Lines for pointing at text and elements

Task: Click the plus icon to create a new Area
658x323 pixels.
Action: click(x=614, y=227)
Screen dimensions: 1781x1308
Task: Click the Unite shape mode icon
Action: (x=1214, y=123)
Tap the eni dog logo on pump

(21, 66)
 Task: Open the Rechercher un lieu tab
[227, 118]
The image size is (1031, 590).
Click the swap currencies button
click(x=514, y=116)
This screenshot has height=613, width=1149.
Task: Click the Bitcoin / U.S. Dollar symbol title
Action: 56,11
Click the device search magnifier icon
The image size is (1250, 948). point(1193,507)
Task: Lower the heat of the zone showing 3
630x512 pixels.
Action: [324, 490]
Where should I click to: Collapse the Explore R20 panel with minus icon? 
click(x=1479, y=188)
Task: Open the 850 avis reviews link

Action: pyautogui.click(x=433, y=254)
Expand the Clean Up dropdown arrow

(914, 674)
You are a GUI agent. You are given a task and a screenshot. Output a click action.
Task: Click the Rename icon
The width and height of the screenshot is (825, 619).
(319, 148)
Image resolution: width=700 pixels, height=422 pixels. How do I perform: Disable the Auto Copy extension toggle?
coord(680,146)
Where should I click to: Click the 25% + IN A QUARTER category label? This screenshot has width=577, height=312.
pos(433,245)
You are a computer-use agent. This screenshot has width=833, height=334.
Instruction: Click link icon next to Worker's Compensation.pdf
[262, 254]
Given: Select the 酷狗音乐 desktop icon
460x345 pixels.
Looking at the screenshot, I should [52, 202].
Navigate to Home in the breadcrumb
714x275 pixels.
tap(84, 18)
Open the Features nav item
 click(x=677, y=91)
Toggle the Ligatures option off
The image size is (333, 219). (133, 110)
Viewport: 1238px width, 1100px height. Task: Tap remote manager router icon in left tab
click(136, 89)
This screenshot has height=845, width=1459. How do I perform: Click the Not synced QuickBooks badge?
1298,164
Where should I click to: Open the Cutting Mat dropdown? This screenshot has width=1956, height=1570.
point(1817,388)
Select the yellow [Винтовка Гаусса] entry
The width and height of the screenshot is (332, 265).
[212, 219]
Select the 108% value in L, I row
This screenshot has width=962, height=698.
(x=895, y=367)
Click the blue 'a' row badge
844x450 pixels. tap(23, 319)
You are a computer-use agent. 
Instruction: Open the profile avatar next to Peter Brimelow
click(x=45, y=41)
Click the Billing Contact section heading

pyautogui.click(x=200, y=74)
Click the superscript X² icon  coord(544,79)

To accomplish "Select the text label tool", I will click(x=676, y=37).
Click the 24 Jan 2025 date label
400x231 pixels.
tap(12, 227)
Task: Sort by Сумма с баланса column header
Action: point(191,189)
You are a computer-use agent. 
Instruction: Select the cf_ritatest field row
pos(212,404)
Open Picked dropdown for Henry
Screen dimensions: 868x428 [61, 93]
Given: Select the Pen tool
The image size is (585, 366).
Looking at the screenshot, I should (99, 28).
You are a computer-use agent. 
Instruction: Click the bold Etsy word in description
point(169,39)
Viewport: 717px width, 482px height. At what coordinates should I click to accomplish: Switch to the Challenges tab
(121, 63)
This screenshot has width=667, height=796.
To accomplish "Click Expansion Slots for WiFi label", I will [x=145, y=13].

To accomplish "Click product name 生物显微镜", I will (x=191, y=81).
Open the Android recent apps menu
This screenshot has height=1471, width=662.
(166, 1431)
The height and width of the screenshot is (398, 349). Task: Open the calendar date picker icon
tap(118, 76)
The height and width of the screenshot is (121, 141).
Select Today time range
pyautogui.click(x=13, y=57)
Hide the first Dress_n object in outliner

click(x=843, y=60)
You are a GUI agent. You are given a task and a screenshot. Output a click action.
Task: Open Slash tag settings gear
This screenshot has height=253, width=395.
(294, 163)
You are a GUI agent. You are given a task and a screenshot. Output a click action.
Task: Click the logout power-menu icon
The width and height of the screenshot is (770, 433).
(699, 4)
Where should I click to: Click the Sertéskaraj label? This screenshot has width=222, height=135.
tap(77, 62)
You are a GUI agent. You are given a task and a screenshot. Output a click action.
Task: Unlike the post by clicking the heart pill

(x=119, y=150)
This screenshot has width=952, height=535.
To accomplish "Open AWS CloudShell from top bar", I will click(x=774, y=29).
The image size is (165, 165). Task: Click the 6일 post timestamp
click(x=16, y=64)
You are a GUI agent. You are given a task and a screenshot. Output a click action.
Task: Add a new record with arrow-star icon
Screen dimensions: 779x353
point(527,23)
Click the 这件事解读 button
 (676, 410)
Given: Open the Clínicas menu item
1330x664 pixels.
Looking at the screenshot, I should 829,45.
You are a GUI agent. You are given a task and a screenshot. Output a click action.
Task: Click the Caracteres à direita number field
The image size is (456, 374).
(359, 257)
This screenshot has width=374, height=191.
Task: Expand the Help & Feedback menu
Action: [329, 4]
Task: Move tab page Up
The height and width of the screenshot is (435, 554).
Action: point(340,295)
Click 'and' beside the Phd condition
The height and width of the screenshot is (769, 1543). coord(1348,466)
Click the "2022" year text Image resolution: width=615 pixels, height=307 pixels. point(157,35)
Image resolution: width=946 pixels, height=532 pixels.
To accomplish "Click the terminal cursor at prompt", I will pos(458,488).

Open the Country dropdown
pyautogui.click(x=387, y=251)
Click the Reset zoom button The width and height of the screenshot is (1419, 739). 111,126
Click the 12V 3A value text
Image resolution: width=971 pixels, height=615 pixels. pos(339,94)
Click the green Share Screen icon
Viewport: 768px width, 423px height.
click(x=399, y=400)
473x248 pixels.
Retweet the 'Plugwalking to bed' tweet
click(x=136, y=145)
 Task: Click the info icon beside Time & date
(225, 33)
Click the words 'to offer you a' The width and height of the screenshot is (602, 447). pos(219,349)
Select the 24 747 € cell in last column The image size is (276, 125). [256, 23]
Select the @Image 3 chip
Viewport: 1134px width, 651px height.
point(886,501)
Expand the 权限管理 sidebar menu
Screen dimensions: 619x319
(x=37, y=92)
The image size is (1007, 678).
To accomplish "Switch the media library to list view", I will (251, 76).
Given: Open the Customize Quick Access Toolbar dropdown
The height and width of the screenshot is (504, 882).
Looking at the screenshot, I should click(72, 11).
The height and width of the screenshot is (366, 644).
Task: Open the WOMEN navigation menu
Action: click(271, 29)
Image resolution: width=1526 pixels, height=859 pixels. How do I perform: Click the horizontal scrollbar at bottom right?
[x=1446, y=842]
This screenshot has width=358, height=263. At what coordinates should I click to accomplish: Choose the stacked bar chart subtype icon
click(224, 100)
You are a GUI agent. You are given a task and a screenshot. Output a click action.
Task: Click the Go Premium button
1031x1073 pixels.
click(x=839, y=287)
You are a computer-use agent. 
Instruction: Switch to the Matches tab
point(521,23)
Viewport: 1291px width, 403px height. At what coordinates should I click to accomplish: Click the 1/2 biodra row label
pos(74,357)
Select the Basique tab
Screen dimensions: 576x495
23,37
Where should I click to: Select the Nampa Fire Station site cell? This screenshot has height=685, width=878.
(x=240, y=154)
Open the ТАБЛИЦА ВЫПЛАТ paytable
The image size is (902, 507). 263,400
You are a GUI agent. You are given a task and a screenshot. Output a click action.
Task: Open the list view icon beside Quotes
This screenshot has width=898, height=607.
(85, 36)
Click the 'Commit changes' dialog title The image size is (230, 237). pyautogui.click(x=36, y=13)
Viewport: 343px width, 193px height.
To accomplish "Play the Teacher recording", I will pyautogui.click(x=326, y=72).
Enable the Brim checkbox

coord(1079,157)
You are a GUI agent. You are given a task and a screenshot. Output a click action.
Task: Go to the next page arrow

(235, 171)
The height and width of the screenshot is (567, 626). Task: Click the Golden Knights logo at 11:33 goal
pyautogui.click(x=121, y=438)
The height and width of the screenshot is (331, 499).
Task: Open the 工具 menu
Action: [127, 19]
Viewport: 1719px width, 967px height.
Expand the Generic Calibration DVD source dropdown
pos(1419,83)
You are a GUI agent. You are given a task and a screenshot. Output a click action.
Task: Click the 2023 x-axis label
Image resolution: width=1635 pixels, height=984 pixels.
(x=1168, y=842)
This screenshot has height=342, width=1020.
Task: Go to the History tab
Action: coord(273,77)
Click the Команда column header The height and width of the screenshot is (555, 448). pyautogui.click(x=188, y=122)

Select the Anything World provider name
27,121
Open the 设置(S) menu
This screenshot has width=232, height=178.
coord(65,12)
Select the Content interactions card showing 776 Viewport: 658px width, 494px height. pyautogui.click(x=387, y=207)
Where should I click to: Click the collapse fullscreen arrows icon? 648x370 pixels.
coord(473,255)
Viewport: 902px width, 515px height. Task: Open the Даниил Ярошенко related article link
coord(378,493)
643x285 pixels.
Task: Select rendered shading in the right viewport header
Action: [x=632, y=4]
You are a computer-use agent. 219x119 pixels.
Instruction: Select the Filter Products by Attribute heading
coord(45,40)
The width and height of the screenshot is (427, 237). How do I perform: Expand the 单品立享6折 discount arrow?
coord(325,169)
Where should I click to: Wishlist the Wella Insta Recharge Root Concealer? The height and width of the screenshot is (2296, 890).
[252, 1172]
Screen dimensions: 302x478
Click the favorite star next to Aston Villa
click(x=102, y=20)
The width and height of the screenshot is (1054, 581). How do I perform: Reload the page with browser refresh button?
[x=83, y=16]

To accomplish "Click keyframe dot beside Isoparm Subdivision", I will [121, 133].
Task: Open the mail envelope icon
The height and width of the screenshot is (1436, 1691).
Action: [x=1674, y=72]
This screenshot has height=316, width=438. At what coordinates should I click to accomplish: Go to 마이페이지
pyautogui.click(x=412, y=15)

## AIM OF THE TASK
Copy verbatim the lines starting with the one containing "This screenshot has width=667, height=796." and ending with the one containing "Action: point(340,295)", including both.

## OUTPUT BELOW
This screenshot has width=667, height=796.
To accomplish "Click Expansion Slots for WiFi label", I will [x=145, y=13].

To accomplish "Click product name 生物显微镜", I will (x=191, y=81).
Open the Android recent apps menu
This screenshot has height=1471, width=662.
(166, 1431)
The height and width of the screenshot is (398, 349). Task: Open the calendar date picker icon
tap(118, 76)
The height and width of the screenshot is (121, 141).
Select Today time range
pyautogui.click(x=13, y=57)
Hide the first Dress_n object in outliner

click(x=843, y=60)
You are a GUI agent. You are given a task and a screenshot. Output a click action.
Task: Open Slash tag settings gear
This screenshot has height=253, width=395.
(294, 163)
You are a GUI agent. You are given a task and a screenshot. Output a click action.
Task: Click the logout power-menu icon
The width and height of the screenshot is (770, 433).
(699, 4)
Where should I click to: Click the Sertéskaraj label? This screenshot has width=222, height=135.
tap(77, 62)
You are a GUI agent. You are given a task and a screenshot. Output a click action.
Task: Unlike the post by clicking the heart pill

(x=119, y=150)
This screenshot has width=952, height=535.
To accomplish "Open AWS CloudShell from top bar", I will click(x=774, y=29).
The image size is (165, 165). Task: Click the 6일 post timestamp
click(x=16, y=64)
You are a GUI agent. You are given a task and a screenshot. Output a click action.
Task: Add a new record with arrow-star icon
Screen dimensions: 779x353
point(527,23)
Click the 这件事解读 button
 (676, 410)
Given: Open the Clínicas menu item
1330x664 pixels.
Looking at the screenshot, I should 829,45.
You are a GUI agent. You are given a task and a screenshot. Output a click action.
Task: Click the Caracteres à direita number field
The image size is (456, 374).
(359, 257)
This screenshot has width=374, height=191.
Task: Expand the Help & Feedback menu
Action: [329, 4]
Task: Move tab page Up
The height and width of the screenshot is (435, 554).
Action: point(340,295)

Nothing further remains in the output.